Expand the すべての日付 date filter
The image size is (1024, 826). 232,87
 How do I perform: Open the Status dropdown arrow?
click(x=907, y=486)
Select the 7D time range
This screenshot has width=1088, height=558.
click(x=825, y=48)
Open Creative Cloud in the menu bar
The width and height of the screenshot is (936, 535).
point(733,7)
--
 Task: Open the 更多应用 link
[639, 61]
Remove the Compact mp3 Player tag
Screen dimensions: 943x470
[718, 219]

→ **Work order**
Look above for the line with "Expand the すべての日付 date filter" and the line with "Open Creative Cloud in the menu bar". Write out those two lines and all the lines between them, exactly, and no others.

→ **Output of the exercise**
Expand the すべての日付 date filter
The image size is (1024, 826). 232,87
 How do I perform: Open the Status dropdown arrow?
click(x=907, y=486)
Select the 7D time range
This screenshot has width=1088, height=558.
click(x=825, y=48)
Open Creative Cloud in the menu bar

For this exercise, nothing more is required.